- **DATA FOR THIS TASK**:
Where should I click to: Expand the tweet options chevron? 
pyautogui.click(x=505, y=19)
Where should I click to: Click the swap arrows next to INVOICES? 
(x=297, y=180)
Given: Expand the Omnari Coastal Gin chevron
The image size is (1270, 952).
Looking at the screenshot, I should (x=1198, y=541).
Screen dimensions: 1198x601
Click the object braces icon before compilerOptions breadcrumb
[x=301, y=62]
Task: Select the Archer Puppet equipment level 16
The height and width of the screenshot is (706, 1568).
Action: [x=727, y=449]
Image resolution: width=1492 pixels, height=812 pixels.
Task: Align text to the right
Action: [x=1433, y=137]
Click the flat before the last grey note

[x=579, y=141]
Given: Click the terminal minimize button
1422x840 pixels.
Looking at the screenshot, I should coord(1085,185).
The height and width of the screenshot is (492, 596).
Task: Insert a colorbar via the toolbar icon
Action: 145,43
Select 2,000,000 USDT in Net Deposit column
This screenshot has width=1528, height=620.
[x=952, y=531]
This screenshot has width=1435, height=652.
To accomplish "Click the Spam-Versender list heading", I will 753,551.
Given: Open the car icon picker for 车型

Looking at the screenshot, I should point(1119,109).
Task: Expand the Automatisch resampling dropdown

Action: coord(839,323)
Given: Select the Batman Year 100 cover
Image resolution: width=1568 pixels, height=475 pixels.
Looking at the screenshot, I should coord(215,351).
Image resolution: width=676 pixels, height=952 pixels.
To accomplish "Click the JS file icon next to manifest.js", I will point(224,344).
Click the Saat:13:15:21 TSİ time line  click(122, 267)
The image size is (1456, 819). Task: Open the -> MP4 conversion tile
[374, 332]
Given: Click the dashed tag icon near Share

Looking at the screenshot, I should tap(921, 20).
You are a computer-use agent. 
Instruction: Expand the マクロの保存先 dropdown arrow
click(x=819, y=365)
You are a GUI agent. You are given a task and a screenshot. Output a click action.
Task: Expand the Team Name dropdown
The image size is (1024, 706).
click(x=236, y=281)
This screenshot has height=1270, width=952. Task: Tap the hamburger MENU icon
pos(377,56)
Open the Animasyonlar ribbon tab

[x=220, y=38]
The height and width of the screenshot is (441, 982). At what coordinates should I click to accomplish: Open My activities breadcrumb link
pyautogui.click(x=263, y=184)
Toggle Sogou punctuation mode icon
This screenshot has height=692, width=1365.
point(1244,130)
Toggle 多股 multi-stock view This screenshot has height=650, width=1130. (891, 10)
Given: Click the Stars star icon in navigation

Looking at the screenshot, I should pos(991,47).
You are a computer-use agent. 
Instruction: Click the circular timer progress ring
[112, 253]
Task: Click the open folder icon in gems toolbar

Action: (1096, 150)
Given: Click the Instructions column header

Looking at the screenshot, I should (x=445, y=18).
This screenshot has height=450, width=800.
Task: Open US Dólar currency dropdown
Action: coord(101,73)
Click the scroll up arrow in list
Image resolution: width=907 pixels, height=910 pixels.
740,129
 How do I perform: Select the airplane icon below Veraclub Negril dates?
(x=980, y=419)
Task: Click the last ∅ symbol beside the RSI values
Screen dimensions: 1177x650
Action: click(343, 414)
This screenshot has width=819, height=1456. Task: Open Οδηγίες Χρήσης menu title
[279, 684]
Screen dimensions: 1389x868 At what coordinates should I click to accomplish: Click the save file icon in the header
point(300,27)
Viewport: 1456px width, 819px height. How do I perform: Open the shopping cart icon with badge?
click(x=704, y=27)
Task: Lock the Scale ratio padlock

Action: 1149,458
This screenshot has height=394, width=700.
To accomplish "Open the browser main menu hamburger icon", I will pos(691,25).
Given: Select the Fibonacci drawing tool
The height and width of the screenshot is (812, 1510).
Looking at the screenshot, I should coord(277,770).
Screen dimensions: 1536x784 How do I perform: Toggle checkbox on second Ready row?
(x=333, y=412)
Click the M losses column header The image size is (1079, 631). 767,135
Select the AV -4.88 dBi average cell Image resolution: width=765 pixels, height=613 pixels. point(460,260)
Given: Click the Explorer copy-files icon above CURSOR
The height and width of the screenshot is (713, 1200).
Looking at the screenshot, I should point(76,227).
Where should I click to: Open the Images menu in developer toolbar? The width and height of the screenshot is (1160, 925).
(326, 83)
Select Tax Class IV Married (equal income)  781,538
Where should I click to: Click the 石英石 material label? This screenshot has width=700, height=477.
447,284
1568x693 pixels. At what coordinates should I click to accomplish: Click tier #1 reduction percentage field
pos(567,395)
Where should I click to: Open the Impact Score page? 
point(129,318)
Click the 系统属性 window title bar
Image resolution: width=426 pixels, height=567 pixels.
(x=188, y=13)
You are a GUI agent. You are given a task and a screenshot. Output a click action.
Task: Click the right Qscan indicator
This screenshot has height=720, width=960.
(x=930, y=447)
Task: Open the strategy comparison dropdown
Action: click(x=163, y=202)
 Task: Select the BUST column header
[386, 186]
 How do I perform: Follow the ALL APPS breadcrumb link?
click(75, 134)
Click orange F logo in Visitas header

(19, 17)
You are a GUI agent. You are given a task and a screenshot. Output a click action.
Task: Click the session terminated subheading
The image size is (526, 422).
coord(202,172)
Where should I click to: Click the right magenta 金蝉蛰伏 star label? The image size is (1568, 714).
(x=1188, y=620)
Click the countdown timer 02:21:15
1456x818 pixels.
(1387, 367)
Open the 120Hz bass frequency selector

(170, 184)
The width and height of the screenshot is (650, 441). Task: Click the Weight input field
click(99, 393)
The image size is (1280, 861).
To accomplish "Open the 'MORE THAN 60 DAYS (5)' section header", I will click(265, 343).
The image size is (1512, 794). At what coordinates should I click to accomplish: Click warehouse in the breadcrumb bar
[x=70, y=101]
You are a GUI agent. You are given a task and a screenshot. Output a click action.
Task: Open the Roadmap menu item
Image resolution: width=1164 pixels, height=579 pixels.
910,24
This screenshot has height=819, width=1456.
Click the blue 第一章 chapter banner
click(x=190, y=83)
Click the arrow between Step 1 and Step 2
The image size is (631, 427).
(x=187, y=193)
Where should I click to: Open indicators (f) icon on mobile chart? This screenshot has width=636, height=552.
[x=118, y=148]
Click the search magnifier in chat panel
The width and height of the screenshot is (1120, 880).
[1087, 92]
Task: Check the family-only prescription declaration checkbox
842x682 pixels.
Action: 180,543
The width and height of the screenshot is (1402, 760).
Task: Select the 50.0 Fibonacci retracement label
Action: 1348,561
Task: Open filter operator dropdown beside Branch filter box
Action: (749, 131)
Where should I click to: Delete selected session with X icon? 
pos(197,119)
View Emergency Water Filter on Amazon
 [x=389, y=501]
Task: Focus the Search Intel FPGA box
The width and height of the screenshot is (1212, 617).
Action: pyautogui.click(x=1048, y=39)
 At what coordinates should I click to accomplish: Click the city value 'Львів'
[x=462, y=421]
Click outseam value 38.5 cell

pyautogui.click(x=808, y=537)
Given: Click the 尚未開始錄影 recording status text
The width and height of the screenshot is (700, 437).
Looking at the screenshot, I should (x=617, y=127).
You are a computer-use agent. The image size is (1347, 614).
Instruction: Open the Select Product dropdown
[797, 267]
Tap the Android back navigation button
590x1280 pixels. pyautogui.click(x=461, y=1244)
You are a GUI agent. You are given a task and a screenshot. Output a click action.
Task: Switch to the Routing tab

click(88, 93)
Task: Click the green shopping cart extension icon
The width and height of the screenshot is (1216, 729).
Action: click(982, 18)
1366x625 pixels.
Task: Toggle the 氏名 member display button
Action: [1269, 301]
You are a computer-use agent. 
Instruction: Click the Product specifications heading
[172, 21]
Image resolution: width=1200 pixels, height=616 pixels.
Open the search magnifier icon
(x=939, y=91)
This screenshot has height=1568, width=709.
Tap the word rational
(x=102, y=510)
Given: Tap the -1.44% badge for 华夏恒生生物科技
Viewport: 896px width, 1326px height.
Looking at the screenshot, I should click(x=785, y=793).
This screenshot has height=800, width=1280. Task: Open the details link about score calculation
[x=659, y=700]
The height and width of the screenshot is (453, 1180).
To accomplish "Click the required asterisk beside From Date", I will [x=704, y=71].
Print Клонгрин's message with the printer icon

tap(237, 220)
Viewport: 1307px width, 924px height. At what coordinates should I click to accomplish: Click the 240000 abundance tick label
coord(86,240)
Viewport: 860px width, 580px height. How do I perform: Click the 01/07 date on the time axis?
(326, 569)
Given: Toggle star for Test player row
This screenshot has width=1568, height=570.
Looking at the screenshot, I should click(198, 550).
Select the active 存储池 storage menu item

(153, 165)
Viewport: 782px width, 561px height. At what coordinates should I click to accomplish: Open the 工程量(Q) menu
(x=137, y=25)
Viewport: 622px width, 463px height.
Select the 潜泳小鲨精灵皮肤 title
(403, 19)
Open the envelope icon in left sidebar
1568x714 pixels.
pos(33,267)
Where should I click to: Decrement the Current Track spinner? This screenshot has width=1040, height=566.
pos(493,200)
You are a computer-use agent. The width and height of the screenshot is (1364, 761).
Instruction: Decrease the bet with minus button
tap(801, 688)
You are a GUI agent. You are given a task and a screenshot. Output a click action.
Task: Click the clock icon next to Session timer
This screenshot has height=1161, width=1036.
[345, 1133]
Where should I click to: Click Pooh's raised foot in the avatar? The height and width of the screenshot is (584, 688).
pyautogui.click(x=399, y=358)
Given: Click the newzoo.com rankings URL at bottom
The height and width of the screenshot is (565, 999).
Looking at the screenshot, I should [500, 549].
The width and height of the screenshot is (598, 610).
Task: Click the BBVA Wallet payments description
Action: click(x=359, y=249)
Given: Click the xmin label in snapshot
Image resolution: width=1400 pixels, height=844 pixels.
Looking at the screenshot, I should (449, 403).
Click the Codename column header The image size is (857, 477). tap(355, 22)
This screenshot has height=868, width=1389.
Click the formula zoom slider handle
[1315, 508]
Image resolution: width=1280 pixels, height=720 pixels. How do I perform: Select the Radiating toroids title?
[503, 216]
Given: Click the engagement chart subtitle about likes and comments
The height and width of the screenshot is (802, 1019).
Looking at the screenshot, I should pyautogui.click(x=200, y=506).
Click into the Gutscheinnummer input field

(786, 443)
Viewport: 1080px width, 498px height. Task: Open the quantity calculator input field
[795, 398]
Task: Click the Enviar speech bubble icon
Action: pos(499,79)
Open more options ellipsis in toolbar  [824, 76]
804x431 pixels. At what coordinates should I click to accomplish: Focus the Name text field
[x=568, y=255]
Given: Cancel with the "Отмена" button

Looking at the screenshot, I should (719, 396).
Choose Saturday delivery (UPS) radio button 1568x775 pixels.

- **TASK BRIEF**: Line count for the word "will": state how many lines of the listing hold it, and give only that number.

- **TASK RESPONSE**: 5